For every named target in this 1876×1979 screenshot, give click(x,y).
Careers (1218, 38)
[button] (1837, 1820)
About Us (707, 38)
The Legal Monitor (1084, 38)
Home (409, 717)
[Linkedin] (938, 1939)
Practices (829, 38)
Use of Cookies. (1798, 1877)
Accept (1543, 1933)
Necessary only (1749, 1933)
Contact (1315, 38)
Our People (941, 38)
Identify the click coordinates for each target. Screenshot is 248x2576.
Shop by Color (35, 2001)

============

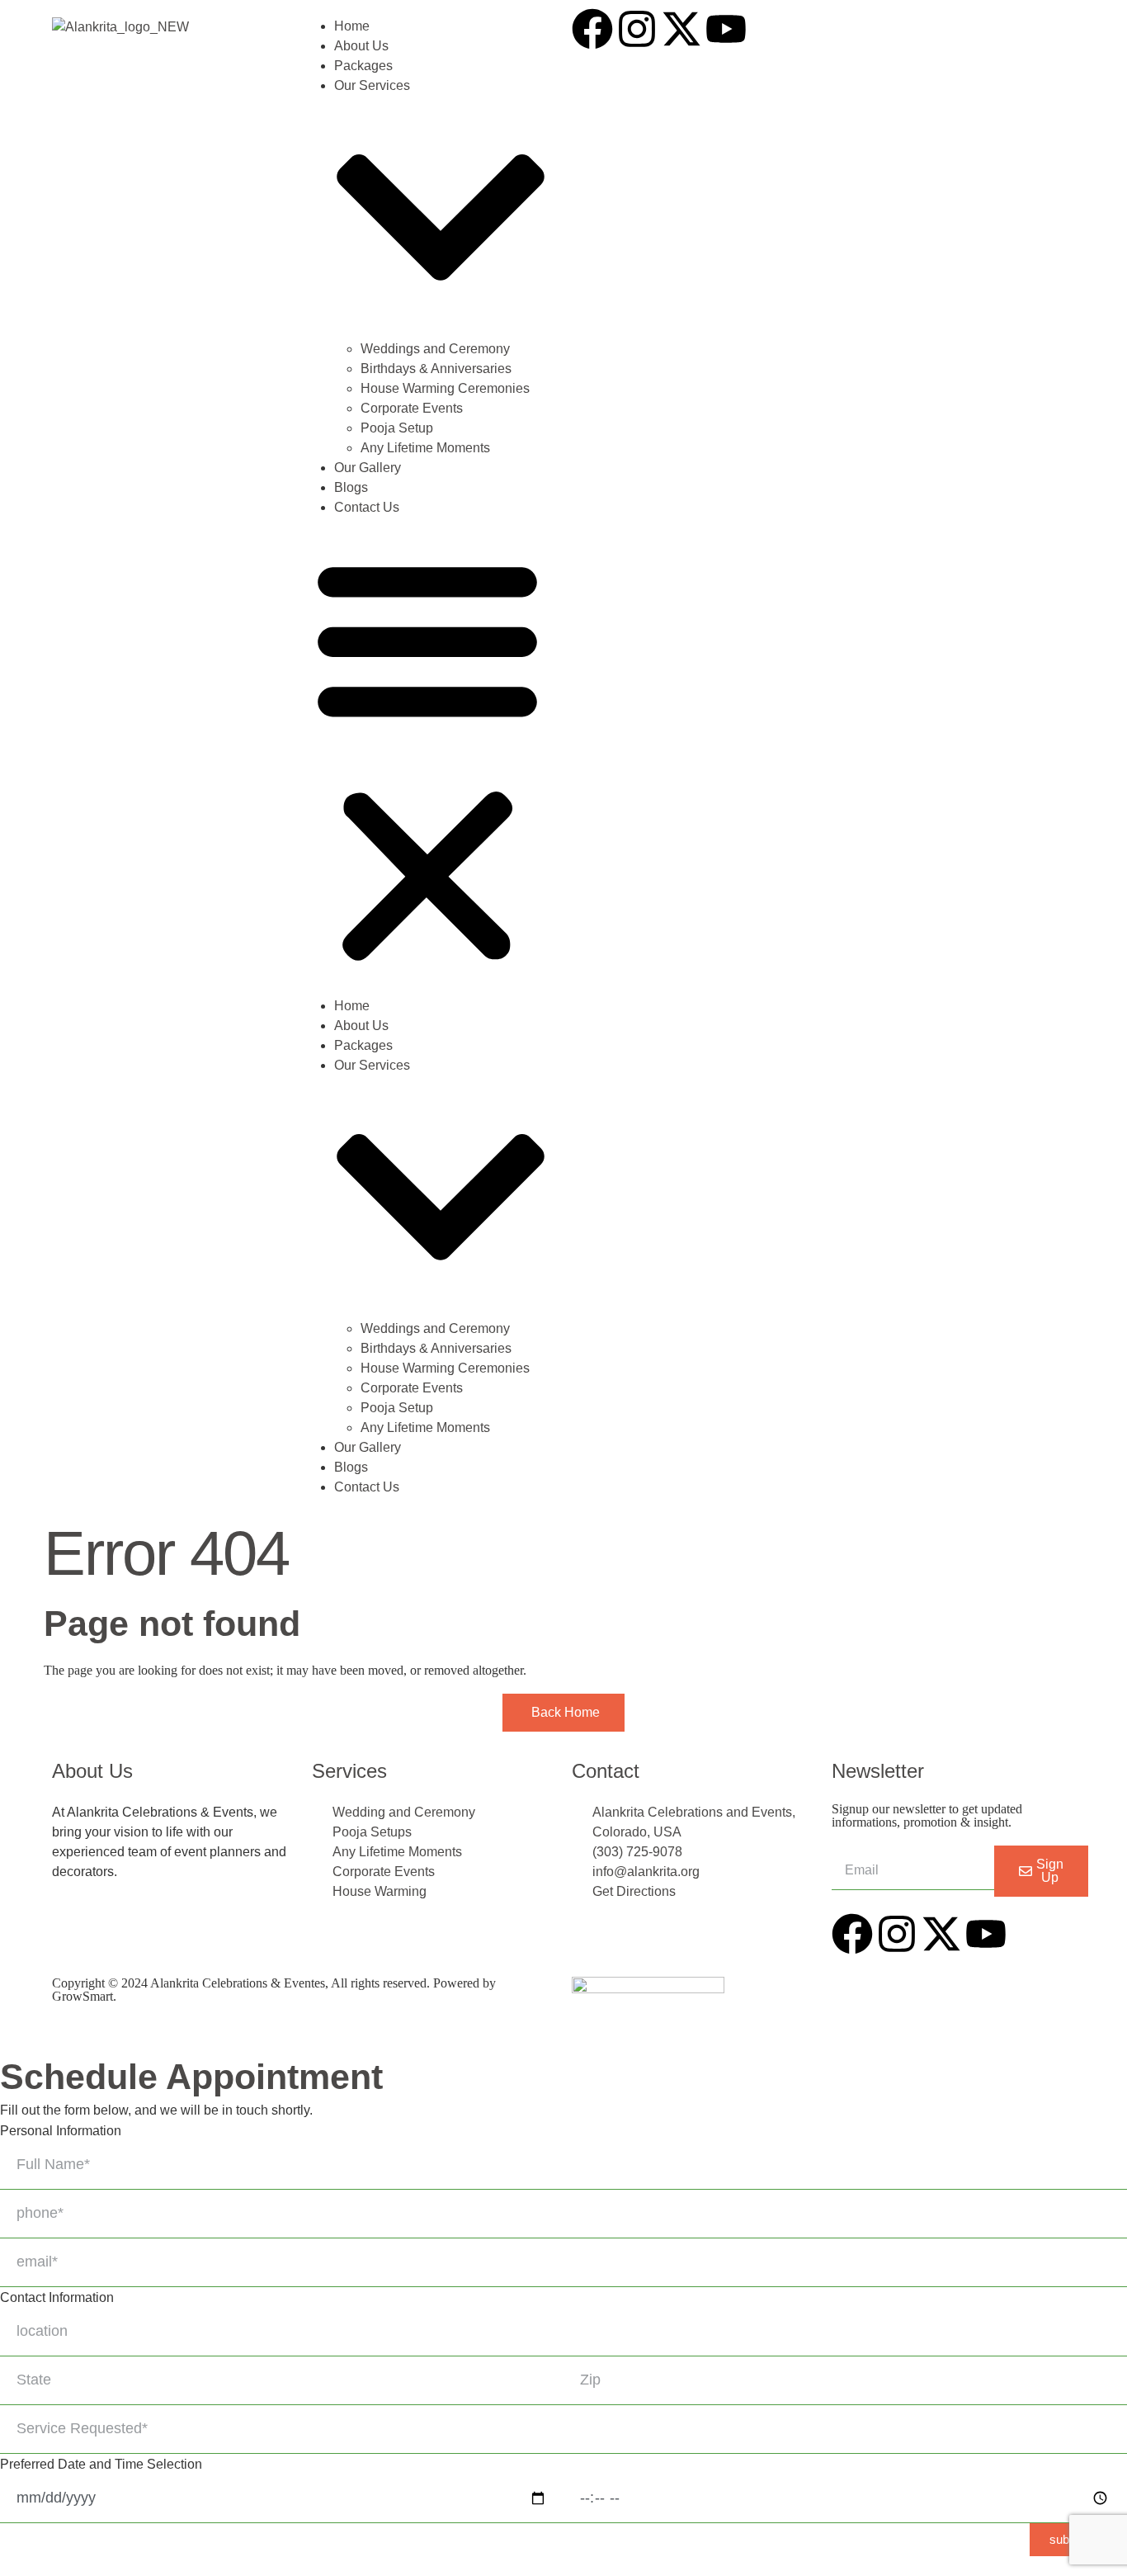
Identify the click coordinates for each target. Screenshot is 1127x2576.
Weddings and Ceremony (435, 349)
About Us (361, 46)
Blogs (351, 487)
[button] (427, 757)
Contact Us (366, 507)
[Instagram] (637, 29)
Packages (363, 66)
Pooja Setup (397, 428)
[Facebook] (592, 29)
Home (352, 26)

============

[GOAL OF THE EXERCISE] Output the lines of the records above exactly as they appear, from the line containing "Our People (941, 38)" through the line containing "Shop by Color (35, 2001)".

[EXERCISE SOLUTION]
Our People (941, 38)
Identify the click coordinates for each target. Screenshot is 248x2576.
Shop by Color (35, 2001)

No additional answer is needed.